Universities, research centers retrench after hacks

Academic supercomputing labs continue this week to clean up Linux and Solaris servers targeted by unknown attackers, as law enforcement officials investigate.

Robert Lemos
Robert Lemos Staff Writer, CNET News.com
Robert Lemos
covers viruses, worms and other security threats.
4 min read
Academic supercomputing labs continue to clean up Linux and Solaris servers targeted by unknown attackers over the last month, as law enforcement officials investigate the crimes.

The attacks compromised servers at several supercomputing labs and universities, including the San Diego Supercomputing Center, the National Center for Supercomputing Applications and Stanford University. While the attacker, or group of attackers, had access to many of the computers that act as nodes on distributed high-performance computing networks, the intruders were more interested in access to computing power than sabotage, laboratory staff maintain.

"There is no critical data that was lost, none of our systems were offline, and the result was really (just) an inconvenience for our user population," said Frank Dwyer, associate director of information technology for the San Diego Supercomputing Center. The compromised systems are devoted to academic projects such as modeling astronomical phenomena.

Dwyer and staff from other laboratories were close-mouthed for the most part, citing an ongoing FBI investigation into the attacks. The attacks represent one of the widest spread infiltrations of computer systems since a group of hackers--two California teens and three Israelis--gained access to Pentagon servers in the late-1990s. An FBI spokesman couldn't be reached for comment on the investigation.

University Corporation for Atmospheric Research computers were also compromised. UCAR said it is currently dealing with the issue. "In particular, certain affected systems have been taken offline until such time as the nature and extent of the breach can be determined and preventative measures to harden UCAR's IT infrastructure put into place," the group said in a statement e-mailed to CNET News.com.

The National Center for Supercomputing Applications, based at the University of Illinois at Urbana-Champaign, took several of its systems offline to secure them, said spokeswoman Trish Barker, but she also stressed that no major damage was done.

"I don't know if we were dealing with anyone that sophisticated," she said. "A lot of these compromises are somebody snooping around to see what they can access. I would classify this compromise in that way."

Among the computers compromised were machines acting as nodes in the distributed TeraGrid high-performance computing network. The far-flung supercomputing project, which only came online last month, has clusters of computers at the National Center for Supercomputing Applications, the San Diego Supercomputing Center, Argonne National Laboratory in Argonne, Ill., and the Center for Advanced Computing Research at the California Institute of Technology in Pasadena. The largest cluster of machines is administered by the NCSA.

The first two projects for the TeraGrid involve simulating galactic formation in the early universe and finding solutions to cleaning up groundwater pollution. The first two clusters of computers, at the NCSA and the SDSC, were connected earlier this year and together offered 4.5 teraflops (trillions of calculations per second) of computing power and access to more than 250 terabytes of disk storage, according to the project's home page.

Stanford University detected the attacks on its system last week but determined that most of the breaches occurred in March, said Sandy Senti, the university's security officer. Although the university's staff found that several computers had been compromised with "root kits"--a collection of software used by intruders to take complete, and stealthy, control of a system--the systems "weren't particularly important," Senti said.

Senti said the attackers seemed to be after computing power.

"This hasn't really affected us as much, because we don't have a high-performance computer center," she said.

Among the tools found by Senti's staff were so-called "password crackers," used by attackers to break the encryption on password files.
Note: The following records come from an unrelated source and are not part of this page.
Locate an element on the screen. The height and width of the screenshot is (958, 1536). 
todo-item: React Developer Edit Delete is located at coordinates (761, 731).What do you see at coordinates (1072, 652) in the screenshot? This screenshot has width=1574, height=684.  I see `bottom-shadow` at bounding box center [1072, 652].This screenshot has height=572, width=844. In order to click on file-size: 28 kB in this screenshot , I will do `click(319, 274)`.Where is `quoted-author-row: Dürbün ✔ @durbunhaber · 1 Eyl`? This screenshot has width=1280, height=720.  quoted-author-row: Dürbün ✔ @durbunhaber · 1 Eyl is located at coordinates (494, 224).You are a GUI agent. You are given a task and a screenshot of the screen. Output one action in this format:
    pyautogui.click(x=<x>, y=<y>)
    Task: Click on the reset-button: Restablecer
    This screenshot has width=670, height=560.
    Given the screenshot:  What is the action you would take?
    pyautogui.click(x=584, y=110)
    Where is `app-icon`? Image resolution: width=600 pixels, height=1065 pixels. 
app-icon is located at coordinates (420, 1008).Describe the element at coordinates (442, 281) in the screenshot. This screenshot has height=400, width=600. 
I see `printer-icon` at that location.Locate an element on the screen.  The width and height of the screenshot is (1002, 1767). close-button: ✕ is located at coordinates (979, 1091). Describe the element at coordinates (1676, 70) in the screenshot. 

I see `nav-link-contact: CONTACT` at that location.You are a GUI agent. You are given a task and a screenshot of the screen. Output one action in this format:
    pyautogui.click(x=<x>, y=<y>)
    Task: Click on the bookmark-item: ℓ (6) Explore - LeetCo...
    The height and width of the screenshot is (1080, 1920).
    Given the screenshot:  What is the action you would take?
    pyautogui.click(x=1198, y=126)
Weak passwords can be cracked in seconds, while more complex passwords--consisting of numbers, letters and punctuation--will take much longer.

At least one supercomputing center found a version of a common password cracker, "John the Ripper," that had been rewritten to take advantage of distributed computing, said a source who asked not to be named. The application, installed on one computer, can farm out calculations to other installations of the same program through the message-passing interface (MPI) used in distributed networks. Such distributed password cracking can make short work of what would normally be considered a well-chosen password.

The attacks didn't use any new techniques to infiltrate the research centers. The attackers typically gained access to one computer on the network by attempting various common passwords or by exploiting a vulnerability that hadn't been patched on the system. By cracking that system's password file, and because users typically use the same password on multiple systems, the attackers were able to leverage their control of one system to gain access to others in the same network. The technique could also be used to gain access to another supercomputing center's systems, because many researchers have accounts on more than one supercomputing network.

SDSC's Dwyer said the research centers are reviewing their security and educating researchers on good password selection, but there is only so much academic institutions can do, because their systems are open by design.

"We are all about sharing information," he said. "We have a 6 petabyte (6 million gigabyte) tape library. We have people using our systems from all over the place."

While stressing that more-sensitive information is kept safer by being confined to less-open networks, Dwyer said the centers won't change their open nature.